I'm reading a monograph where the following improper integral has infinite limits of integration (see pg. 125 of Seismic Inverse Q Filtering for $h(t)$ as Equation 7.19, and pg. 123 as the window function $w(t)$ as Equation 7.12):
$h(t) = {\left[ {\int\limits_{ - \infty }^\infty w (t - \tau )d\tau } \right]^{ - 1}}$
In the expression above, $t$ is the time (in seconds), and $\tau$ (in seconds) is the center of a window function that is slid across a time series. This implies that when $w(t - \tau)$ is numerically evaluated, for a given timestep $\Delta t$ (in seconds), and a given number $N = 11$ of elements, $t - \tau$ will always be a sequence with 11 elements: $\text{targ} = \quad -0.0210\quad -0.0168\quad -0.0126\quad -0.0084\quad -0.0042\quad 0 \quad 0.0042 \quad 0.0084\quad 0.0126\quad 0.0168\quad 0.021$
Using Matlab, I've computed $w(t-\tau)$ as the following discrete sequence (with 11 elements): $w_t = 0.9841 \quad 4.1538 \quad 12.7307 \quad 28.3327 \quad 45.7877\quad 53.7323\quad 45.7877 \quad 28.3327 \quad 12.7307\quad 4.1538 \quad 0.9841$
What I don't understand here is what is meant by the infinite limits of integration in the context of numerical implementation. Does $(-\infty, \infty)$ imply that the integration is over the 11 elements in the discrete sequence, or is the integration over the entire time series (with a number of elements much greater than $N=11$)?
The answer to this question can be better understood by looking at the window function:
$w(t) = \left\{ {\begin{array}{*{20}{c}} {\frac{2}{{T\sqrt \pi }}\exp \left[ { - {{\left( {\frac{{2t}}{T}} \right)}^2}} \right],{\rm{ for }} - T \le t \le T}\\ {0,{\rm{ otherwise}}} \end{array}} \right.$
In the above expression, the area under the curve of $w(t)$ will be zero outside of the half-width interval $[-T,T]$. This area will contribute nothing to the indefinite integration. I wrote the following Matlab code to numerically demonstrate this concept. I use trapezoidal integration to perform the numerical integration.

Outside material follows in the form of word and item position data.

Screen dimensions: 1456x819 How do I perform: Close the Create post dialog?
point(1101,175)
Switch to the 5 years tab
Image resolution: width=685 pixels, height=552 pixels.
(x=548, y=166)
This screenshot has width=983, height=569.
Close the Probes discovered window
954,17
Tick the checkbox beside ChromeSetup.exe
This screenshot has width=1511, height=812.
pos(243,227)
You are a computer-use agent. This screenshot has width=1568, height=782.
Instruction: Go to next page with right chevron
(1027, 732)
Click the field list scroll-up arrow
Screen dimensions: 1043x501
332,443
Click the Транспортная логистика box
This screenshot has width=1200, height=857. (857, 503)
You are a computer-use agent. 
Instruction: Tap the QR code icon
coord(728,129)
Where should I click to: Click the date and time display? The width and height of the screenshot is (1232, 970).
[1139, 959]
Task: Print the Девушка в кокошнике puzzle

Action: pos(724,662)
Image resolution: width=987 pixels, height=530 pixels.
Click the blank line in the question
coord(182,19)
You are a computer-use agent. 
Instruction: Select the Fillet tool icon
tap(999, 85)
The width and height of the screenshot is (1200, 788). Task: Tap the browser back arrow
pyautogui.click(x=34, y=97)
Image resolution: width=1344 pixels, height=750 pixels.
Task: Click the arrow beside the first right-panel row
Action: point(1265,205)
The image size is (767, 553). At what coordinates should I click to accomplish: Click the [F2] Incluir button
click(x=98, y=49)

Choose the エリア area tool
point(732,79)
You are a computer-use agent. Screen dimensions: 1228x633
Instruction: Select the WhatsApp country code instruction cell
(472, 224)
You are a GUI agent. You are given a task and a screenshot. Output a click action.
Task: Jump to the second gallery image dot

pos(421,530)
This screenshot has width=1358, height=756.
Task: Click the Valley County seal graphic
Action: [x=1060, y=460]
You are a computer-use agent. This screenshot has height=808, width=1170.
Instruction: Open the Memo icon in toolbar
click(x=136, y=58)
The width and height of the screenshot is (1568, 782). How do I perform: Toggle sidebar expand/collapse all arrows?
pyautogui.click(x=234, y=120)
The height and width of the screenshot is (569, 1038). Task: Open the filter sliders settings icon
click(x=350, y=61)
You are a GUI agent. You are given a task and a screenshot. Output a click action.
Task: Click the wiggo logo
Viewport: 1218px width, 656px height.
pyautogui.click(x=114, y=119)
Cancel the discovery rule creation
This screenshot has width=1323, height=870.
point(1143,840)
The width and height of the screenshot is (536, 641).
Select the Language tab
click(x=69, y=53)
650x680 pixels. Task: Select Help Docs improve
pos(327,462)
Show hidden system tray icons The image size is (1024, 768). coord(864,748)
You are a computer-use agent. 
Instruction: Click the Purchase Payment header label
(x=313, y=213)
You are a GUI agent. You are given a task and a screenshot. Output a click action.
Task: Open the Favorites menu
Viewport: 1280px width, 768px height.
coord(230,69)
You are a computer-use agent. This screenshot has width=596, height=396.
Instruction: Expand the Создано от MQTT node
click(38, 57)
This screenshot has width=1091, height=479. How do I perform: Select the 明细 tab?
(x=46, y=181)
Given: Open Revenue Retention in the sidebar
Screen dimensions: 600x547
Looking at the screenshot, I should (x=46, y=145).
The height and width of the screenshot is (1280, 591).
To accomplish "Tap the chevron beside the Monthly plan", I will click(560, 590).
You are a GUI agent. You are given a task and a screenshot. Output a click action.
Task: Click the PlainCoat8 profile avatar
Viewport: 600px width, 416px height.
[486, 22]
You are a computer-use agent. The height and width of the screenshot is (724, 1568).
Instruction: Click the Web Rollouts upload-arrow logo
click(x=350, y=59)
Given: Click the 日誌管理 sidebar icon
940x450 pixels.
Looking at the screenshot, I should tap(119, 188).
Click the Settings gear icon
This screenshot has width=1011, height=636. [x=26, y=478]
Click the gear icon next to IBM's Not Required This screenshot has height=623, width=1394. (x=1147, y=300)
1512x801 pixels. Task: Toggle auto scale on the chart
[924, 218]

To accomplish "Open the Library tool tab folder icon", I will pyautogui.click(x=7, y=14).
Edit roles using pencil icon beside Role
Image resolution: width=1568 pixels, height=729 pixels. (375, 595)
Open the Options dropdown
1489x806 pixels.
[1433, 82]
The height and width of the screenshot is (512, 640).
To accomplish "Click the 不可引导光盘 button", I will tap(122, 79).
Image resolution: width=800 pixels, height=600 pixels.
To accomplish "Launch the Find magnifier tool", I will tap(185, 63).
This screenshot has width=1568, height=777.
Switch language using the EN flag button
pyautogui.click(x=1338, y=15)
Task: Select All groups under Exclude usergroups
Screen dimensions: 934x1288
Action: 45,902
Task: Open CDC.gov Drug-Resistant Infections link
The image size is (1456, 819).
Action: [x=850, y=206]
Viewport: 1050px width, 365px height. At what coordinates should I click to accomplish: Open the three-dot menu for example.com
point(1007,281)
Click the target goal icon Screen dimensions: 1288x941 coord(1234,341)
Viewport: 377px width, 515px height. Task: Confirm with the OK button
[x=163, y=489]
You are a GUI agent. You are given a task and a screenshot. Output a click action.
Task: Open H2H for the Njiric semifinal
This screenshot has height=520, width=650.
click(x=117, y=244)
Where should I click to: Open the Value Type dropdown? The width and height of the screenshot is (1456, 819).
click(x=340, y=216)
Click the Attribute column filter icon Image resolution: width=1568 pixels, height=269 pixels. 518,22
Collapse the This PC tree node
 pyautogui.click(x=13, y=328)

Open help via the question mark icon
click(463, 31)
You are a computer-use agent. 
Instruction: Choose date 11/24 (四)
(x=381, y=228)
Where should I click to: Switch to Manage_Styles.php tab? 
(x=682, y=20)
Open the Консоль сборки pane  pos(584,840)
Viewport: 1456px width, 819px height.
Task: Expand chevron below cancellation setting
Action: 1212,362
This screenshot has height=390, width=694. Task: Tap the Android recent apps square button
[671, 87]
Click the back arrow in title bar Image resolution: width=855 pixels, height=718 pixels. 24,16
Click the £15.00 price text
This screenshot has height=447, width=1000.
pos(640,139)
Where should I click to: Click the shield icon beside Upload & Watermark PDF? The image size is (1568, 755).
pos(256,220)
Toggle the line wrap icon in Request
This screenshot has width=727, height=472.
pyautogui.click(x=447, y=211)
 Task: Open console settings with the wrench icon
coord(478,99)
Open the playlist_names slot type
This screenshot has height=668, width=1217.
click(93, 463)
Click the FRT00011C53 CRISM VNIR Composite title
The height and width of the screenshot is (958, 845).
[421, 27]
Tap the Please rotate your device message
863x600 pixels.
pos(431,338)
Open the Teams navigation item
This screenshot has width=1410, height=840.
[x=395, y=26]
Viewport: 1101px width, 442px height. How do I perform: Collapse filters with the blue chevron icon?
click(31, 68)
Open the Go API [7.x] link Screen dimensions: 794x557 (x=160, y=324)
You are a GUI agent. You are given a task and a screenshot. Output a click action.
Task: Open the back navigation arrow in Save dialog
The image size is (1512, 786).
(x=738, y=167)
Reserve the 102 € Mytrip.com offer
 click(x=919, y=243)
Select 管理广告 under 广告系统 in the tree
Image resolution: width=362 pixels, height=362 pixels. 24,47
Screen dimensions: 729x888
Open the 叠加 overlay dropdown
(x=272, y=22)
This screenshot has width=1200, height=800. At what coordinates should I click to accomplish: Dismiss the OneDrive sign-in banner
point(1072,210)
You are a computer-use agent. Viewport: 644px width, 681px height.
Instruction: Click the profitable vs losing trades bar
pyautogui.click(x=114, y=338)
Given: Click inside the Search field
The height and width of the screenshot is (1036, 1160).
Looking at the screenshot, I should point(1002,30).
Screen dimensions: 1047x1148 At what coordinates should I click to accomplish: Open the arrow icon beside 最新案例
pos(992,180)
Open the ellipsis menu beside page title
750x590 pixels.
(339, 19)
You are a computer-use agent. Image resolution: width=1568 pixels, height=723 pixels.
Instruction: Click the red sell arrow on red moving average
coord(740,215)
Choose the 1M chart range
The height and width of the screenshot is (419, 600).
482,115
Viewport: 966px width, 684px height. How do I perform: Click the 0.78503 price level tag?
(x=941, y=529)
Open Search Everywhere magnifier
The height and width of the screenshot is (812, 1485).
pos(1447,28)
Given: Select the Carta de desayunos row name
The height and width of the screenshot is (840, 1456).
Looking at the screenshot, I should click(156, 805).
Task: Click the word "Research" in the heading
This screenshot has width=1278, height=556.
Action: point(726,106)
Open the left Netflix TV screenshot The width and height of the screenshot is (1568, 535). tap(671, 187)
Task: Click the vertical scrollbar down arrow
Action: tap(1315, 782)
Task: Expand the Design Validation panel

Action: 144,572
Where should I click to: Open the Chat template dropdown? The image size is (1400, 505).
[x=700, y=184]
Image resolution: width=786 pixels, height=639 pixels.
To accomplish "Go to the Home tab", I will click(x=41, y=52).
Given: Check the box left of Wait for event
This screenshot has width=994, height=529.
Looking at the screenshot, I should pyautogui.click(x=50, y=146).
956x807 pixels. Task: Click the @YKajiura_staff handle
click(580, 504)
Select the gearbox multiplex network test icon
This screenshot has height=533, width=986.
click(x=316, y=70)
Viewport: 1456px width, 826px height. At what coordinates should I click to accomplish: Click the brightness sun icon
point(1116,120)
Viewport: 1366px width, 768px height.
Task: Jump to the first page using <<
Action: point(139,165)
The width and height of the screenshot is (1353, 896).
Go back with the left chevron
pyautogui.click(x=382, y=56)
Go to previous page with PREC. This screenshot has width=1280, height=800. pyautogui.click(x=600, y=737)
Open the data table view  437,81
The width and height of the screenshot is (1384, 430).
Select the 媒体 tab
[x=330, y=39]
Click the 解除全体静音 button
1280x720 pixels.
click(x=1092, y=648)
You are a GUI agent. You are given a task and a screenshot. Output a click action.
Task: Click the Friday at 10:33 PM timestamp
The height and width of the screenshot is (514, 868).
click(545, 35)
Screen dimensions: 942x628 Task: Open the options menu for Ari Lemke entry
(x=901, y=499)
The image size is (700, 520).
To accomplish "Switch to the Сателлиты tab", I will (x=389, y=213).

deltat = 0.1; t = deltat * 5; N = 50; tau = linspace(-10,10, N); arg = t - tau; w_t = zeros(N, 1); T = 5; term1 = 2 / (T * sqrt(pi)); for i = 1:N if(arg(i) >= -T && arg(i) <= T) term2 = -((2 * arg(i)) / T)^2; term3 = exp(term2); term4 = term1 * term3; w_t(i) = term4; else w_t(i) = 0; end end plot(arg, w_t); h_t = trapz(tau, w_t); h_tinv = 1 / h_t;
In this case, I changed the limits of integration to be sufficiently "big":
$h(t) = {\left[ {\int\limits_{ -10 }^{10} w (t - \tau )d\tau } \right]^{ - 1}}$
To me, this makes more sense than the infinite limits of integration as written in the original monograph.